◆ **AIM**:
Repeat the records word for word, beginning at the line that contains "Task: Open Resident" and stopping after the line that contains "The image size is (1382, 868). tap(157, 91)". Leave the pictures out.

◆ **PROVIDED DATA**:
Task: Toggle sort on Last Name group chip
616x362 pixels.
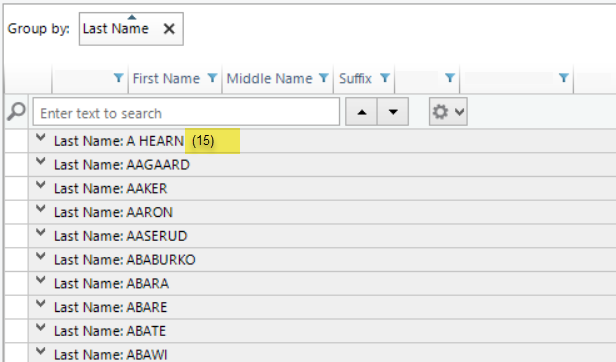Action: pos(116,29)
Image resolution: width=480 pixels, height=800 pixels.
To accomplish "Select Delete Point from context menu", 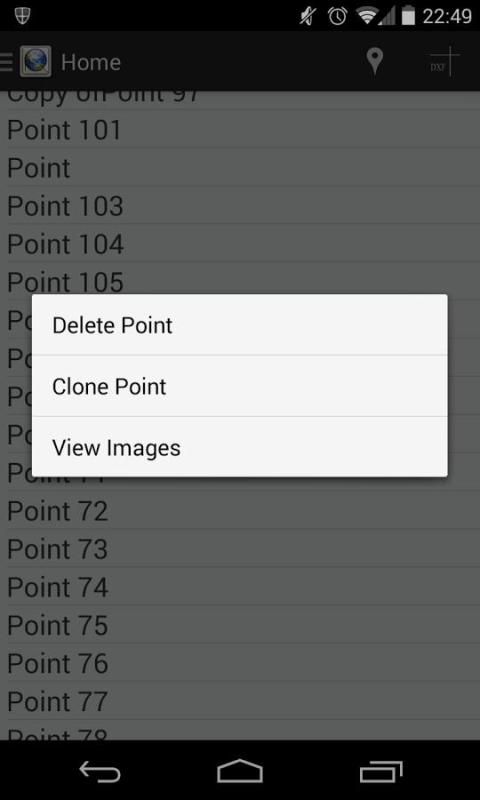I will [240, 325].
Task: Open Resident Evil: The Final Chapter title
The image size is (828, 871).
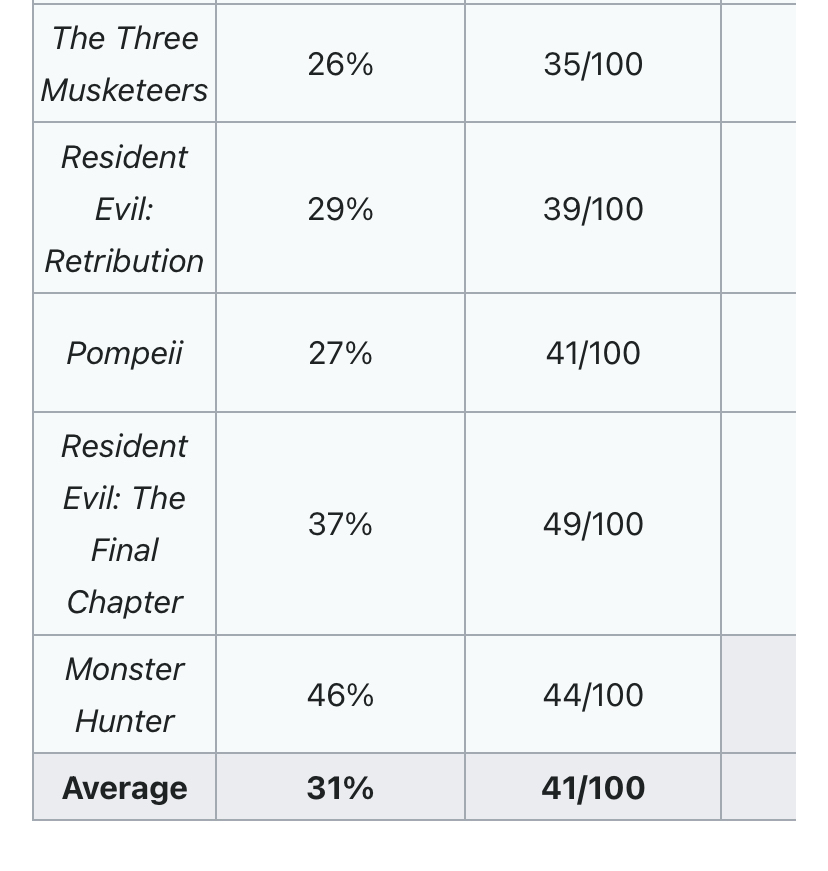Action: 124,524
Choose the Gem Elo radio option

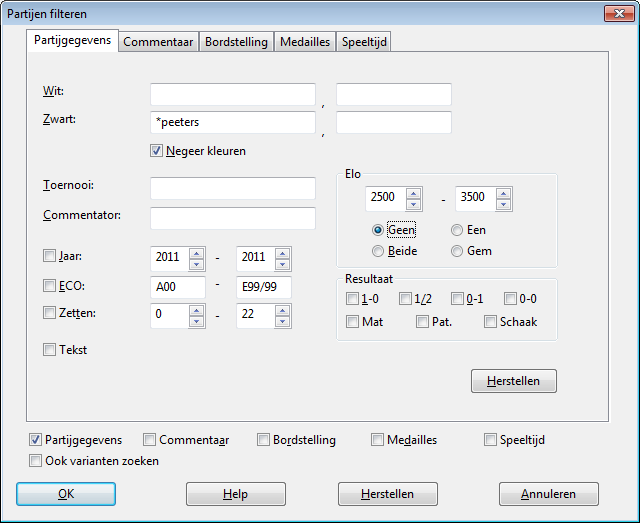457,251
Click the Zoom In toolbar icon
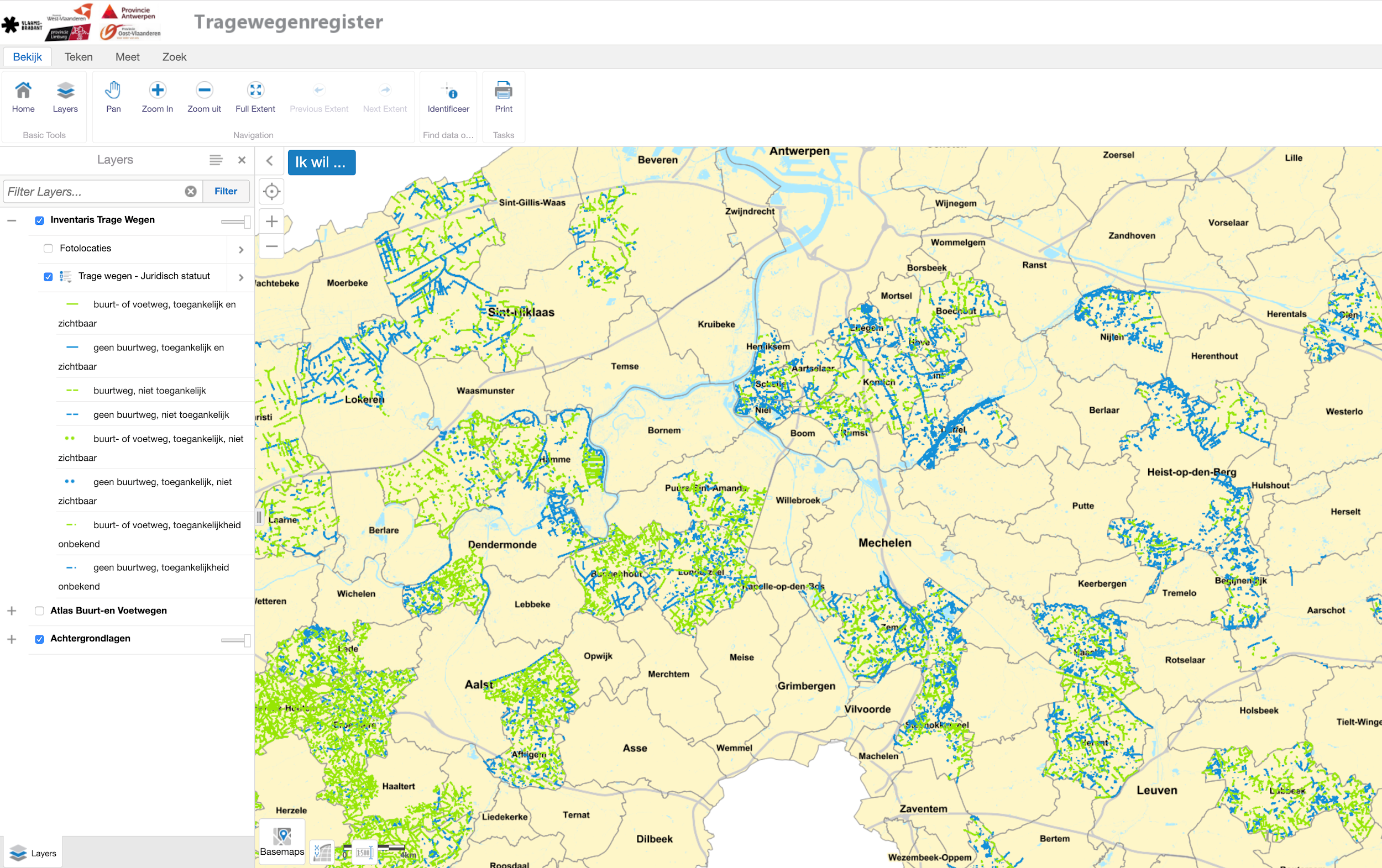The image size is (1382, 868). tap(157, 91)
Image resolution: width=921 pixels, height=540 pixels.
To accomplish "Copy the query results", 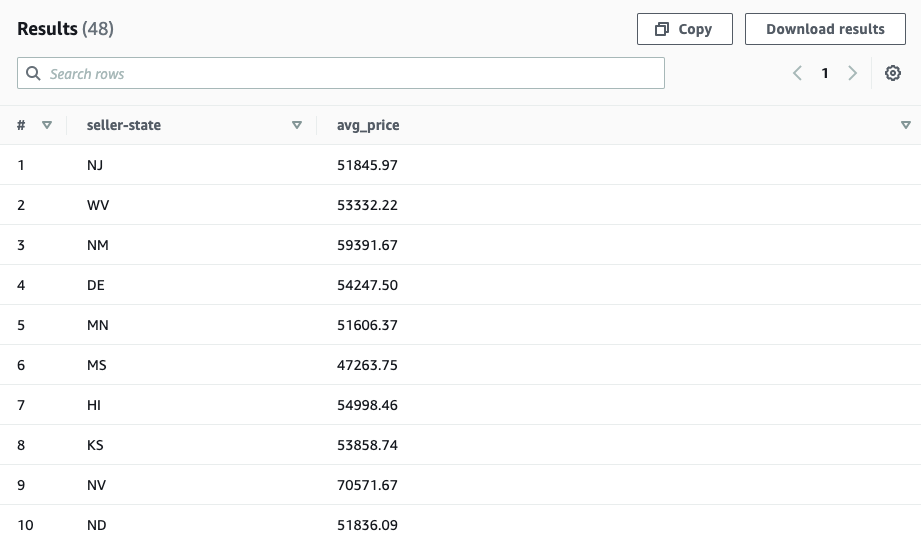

--

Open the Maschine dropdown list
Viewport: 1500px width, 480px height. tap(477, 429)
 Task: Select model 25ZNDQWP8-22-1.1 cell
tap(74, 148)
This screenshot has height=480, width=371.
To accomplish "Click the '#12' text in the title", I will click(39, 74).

◆ **ANSWER BELOW**:
Task: Open Resident Evil: The Final Chapter title
The image size is (828, 871).
Action: 124,524
Choose the Gem Elo radio option

457,251
Click the Zoom In toolbar icon
The image size is (1382, 868). tap(157, 91)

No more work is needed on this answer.